Les groupes armés rohingyas sont appelés à clarifier leurs alliances politico-militaires

 

Pour contenir les controverses, l’AA dénonce des recrutements (in)directs du SAC dans les camps bangladais. Une praxis de ciblage communautaire qui a déjà conduit l’administration au service de la junte à mobiliser dans les camps des déplacés intérieurs. La suspicion est d’autant plus forte que l’ARA, l’ARSA et le RSO n’expliquent pas l’objet de leurs recrutements présents alors qu’ils ne cachent plus leurs velléités d’enrôlements de jeunes. Se contentant de faire savoir sur leurs réseaux sociaux que les cohortes rassemblées l’ont été sur des bases volontaires et de convictions politico-religieuses partagées, ils ne lèvent aucun des doutes qui étreignent les populations exilées, tant chacun des groupes armés est vu avec défiance du fait de leurs diverses activités criminelles.

 

En ayant supplantée dans les camps bangladais l’ARSA, la RSO concentre les craintes de tous.
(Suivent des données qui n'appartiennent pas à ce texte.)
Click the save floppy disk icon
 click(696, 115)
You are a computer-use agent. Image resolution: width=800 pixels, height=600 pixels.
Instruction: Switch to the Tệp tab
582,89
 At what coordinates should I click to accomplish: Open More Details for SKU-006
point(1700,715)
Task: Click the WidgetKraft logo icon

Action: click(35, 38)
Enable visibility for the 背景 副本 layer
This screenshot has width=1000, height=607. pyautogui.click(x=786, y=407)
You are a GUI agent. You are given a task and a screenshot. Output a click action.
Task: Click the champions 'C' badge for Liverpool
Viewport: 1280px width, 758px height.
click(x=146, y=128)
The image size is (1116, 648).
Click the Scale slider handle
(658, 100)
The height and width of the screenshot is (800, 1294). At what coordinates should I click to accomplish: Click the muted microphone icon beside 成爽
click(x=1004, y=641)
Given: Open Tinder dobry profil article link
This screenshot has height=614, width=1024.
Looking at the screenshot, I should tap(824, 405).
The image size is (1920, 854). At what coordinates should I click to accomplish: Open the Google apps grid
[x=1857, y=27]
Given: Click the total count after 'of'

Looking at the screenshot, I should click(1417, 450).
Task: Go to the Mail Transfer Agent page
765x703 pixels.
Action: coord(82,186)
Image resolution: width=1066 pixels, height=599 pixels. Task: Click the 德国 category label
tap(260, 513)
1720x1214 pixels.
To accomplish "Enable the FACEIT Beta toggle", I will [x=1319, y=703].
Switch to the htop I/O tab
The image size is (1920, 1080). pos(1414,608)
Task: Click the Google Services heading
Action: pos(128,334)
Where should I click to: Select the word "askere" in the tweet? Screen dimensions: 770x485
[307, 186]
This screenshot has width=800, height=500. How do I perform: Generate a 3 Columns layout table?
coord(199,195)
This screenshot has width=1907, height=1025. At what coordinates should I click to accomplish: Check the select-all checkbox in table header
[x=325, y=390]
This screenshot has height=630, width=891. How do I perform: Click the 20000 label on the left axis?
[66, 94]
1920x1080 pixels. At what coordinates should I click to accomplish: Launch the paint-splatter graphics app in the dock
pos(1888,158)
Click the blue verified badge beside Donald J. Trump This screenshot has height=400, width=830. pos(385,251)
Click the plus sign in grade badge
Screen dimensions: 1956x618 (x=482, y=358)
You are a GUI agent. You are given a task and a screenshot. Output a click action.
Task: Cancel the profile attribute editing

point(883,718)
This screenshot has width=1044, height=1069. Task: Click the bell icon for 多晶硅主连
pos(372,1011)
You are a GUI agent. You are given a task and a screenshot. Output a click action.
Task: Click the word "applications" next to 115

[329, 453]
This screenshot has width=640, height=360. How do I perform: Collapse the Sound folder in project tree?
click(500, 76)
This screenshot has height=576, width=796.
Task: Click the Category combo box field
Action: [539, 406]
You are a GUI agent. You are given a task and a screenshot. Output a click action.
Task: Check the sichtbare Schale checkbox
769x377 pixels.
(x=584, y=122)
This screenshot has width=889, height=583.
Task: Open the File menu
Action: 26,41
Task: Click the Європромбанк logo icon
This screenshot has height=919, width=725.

Elle reconnaît d’elle-même avoir entraîné récemment 6 à 7 000 personnes mais pour quoi faire ? Cette levée en masse interroge sur les objectifs stratégiques du RSO. Il est difficile de croire que le groupe de Ko Ko Linn est ou sera rapidement capable d’établir des zones sûres, à l’abri des actions de l’AA et du SAC. Son discours de solidarité avec ceux qui combattent depuis 2021 le SAC peine à convaincre, faute d’actions tangibles dans l’État Rakhine. Plus inquiétant, les incorporations les plus récentes dans ses rangs se sont accompagnées de diatribes contre l’AA et les aspirations ethnocidaires des Moghs.

 

Beaucoup craignent donc que les enrôlés dans les camps bangladais se fassent non pas au profit des forces hostiles à la junte mais, contre rétribution (p.m. l’ARSA parle de 2 000 takas (16 euros) par homme), au service de la Tatmadaw. Les faiblesses de cette dernière étant connues, les populations des camps craignent que les leurs restés au pays soient victimes de mesures de représailles de l’AA et que les recrutements forcés au Bangladesh s’intensifient plus encore. Face à une situation de plus en plus périlleuse, elles en appellent à la protection des Nations Unies et de la communauté internationale. Mais cet appel au secours s’inscrit indubitablement dans une guerre de la communication.

 

Autour de l’engagement rohingya dans les batailles de l’État Rakhine, une guerre des narratifs se déroule. L’AA dénonce les enrôlements de force de la Tatmadaw tandis que le SAC multiplie les opérations de guerre psychologique pour accuser l’AA d’exactions contre les Rohingyas. Le risque est réel de voir considérer des ennemis d’ennemis comme des amis.